Some health workers have been brave enough to continue caring for pregnant women during the Ebola epidemic. These include doctors with the medical-aid group Médecins Sans Frontières (Doctors Without Borders) who have devised innovative ways to treat these women and have opened clinics specifically to care for these most vulnerable patients.

Samuel Batty and Amadu Jawara, two Sierra Leonean community health workers, have also stepped up. Both were assigned to work at a hospital in Freetown. When many nurses and doctors abandoned their posts, Batty and Jawara did not.

In November, Batty and Jawara assisted a pregnant woman with a fever. They gave her medication and her fever improved. Assuming that she had malaria, Batty examined her using no special Ebola precautions. It was a fatal mistake. Soon after, Batty himself died of the disease. Even after seeing his friend die, Jawara has continued to care for patients, knowing that they have nowhere else to turn. He estimates that he has performed 100 Caesarean sections.

Community health workers would not usually perform such a procedure. Both Batty and Jawara were trained in surgical skills through a programme run by the Norwegian non-governmental organization CapaCare in conjunction with the Sierra Leonean health ministry. The programme exemplifies an approach called surgical task-shifting, which attempts to redress the dearth of medical personnel in countries such as Sierra Leone by training health workers to give lifesaving care that might otherwise be unavailable to patients in under-resourced areas.
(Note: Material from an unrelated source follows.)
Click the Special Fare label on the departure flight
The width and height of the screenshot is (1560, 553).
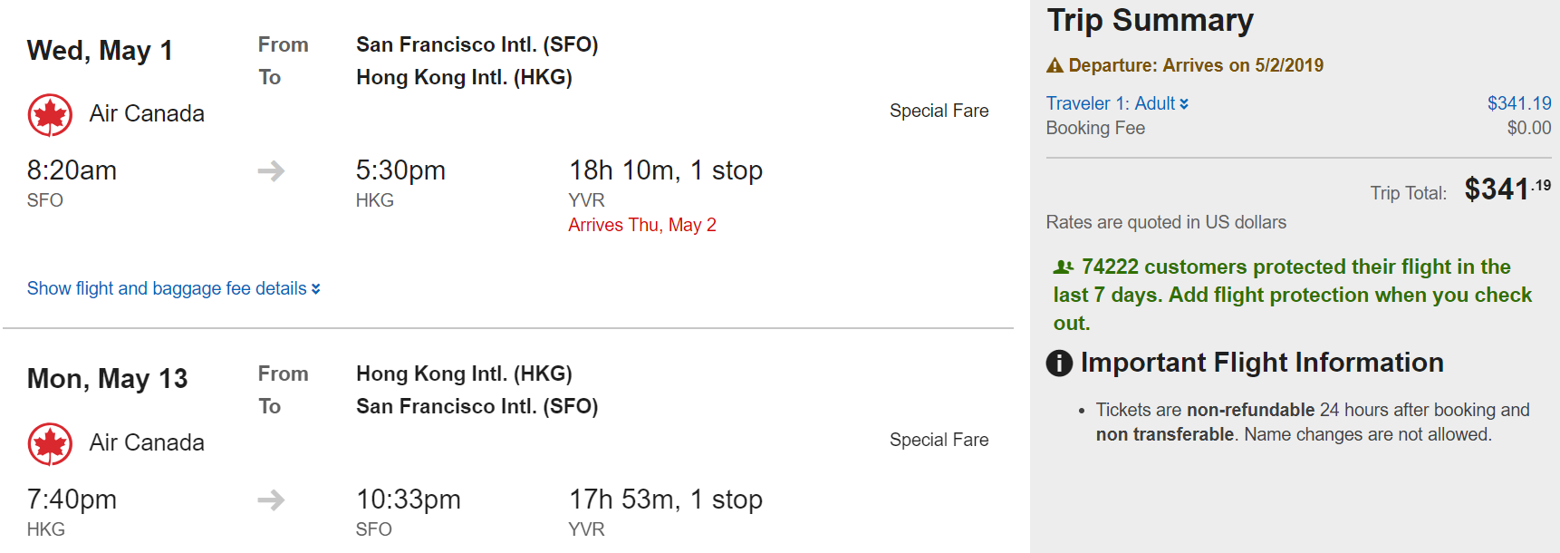click(x=939, y=111)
CapaCare estimates that, by August 2014, approximately half the surgical procedures performed by its students were emergency obstetric procedures.

There is debate over the ethics of task-shifting: some worry that it risks exposing patients to substandard care. But the epidemic shows that the people trained by CapaCare are extraordinarily committed to their patients. In this setting, many people faced a choice of being cared for by Jawara, Batty and their counterparts or receiving no care at all.

Sierra Leone had only seven obstetricians before the outbreak began. The UNFPA is seeking US$56 million to fund a new initiative to reopen health services for pregnant women and to recruit more than 500 midwives, doctors and health workers across the outbreak region. International donors should support this initiative.

Training more doctors and finding ways to incentivize them to stay in West Africa are priorities to help the region replace health workers who have lost their lives fighting the epidemic, and task-shifting has proved that it can be part of the solution. The Capa­Care programme is currently on hold as a result of the deaths of Batty and another trainee. Restarting medical programmes, including ones such as this, are crucial as the region fights to end the outbreak and begin the long recovery process.